In Canton, where police have had the technology since 2013, they say 100% of gun detection activations are accompanied by citizen calls to police.
Canton police said the technology has detected on average one gunshot per day.
Recently, Canton police announced switching to a new gunshot detection program, citing flaws in the other system including a high price tag.
Canton police said they’ve been able to locate more shell casings, but haven’t seen an increase in links to guns that they originally anticipated. Plus, the system they were previously using was not portable.

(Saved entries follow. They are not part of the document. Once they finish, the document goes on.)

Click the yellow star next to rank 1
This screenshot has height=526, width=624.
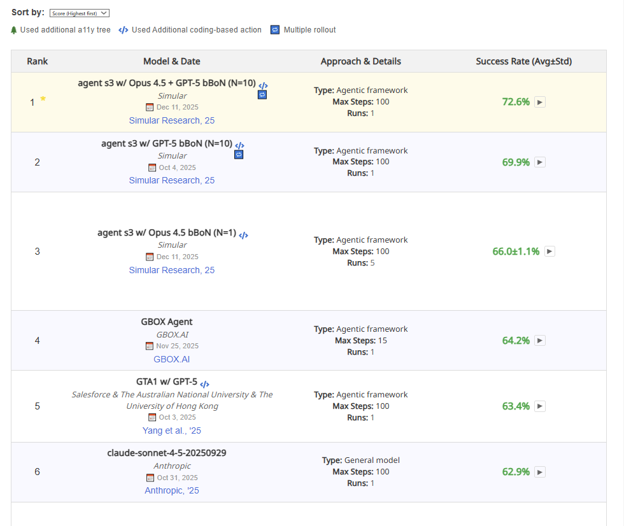click(43, 99)
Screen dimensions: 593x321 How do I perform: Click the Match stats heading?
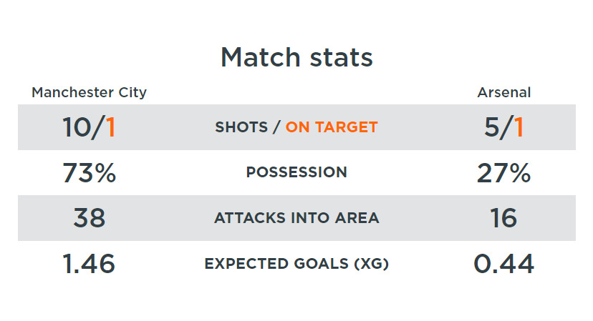click(x=297, y=57)
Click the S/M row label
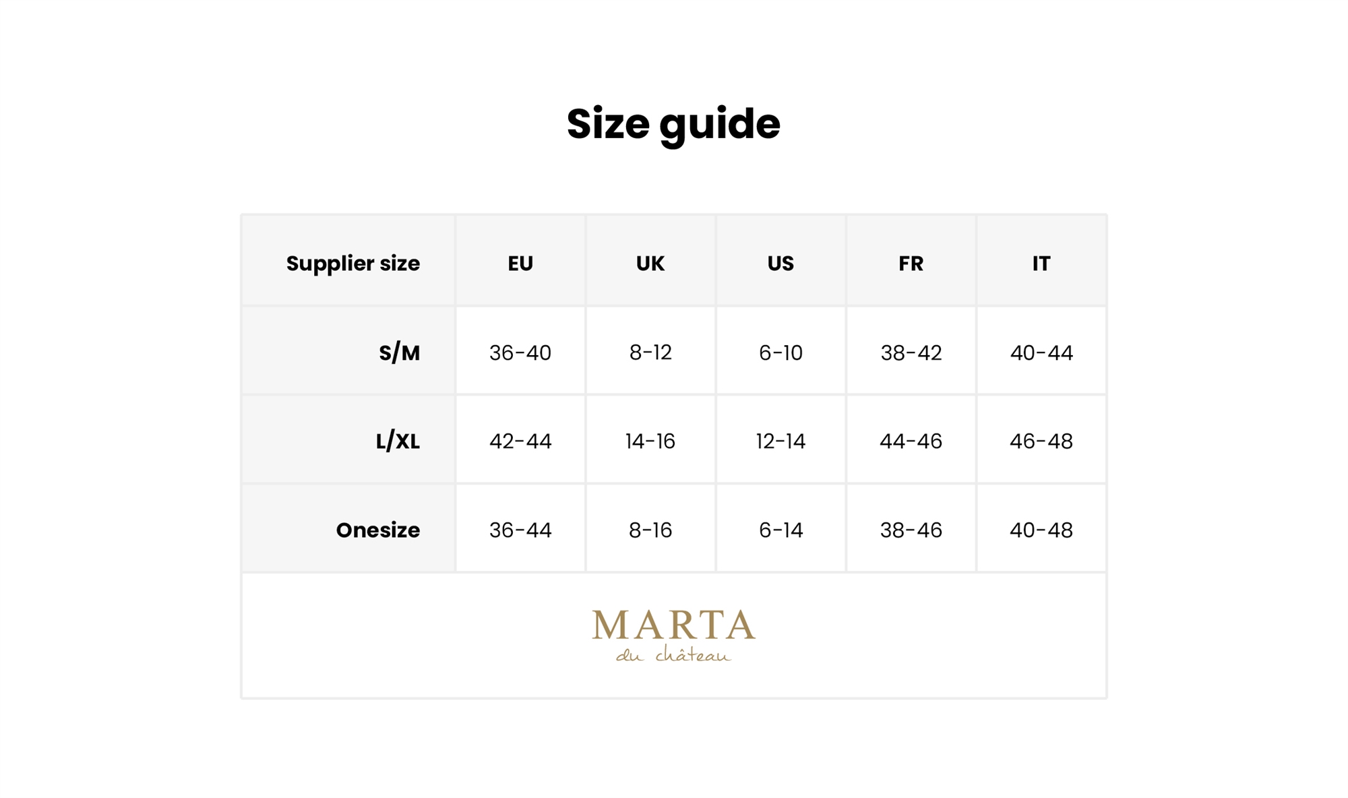1348x798 pixels. tap(399, 352)
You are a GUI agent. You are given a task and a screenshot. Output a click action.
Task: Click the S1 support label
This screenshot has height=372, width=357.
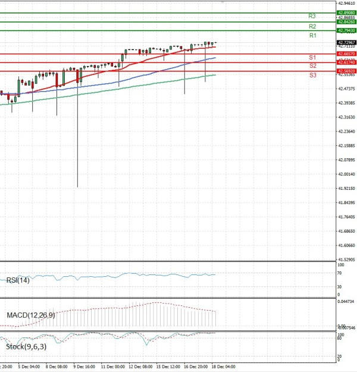pos(312,57)
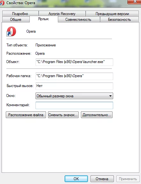Viewport: 141px width, 184px height.
Task: Focus the Быстрый вызов hotkey field
Action: point(74,86)
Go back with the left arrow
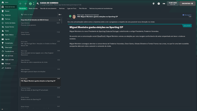 pos(21,4)

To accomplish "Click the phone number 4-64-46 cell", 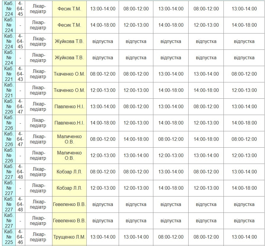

“ShotSpotter is a static system. It is deployed in three square miles of Canton which has 26 square miles of land mass. Moving or expanding the system has an exorbitant associated cost. Cities focus on challenged neighborhoods with the promise of improving them. ShotSpotter gets deployed in those challenged neighborhoods without the ability to shift or relocate to other places when those neighborhoods improve,” Canton Police Captain John Gabbard wrote in an email to 19 News.
City leaders in Cleveland, like Councilman Zone, said they’re using this grant on a pilot program basis. If it doesn’t work, they won’t continue it.
Zone also wants to stress that the technology won’t impact your civil liberties.
“It can’t hear people’s conversations, so what your viewers are watching now and me talking, if this technology was in place, it wouldn’t be able to pick up my voice," he said.
Once Cleveland selects a vendor, you could see this technology as early as by the end of the year.
Recently, the council also discussed adding more than 1,000 cameras in specific Cleveland wards.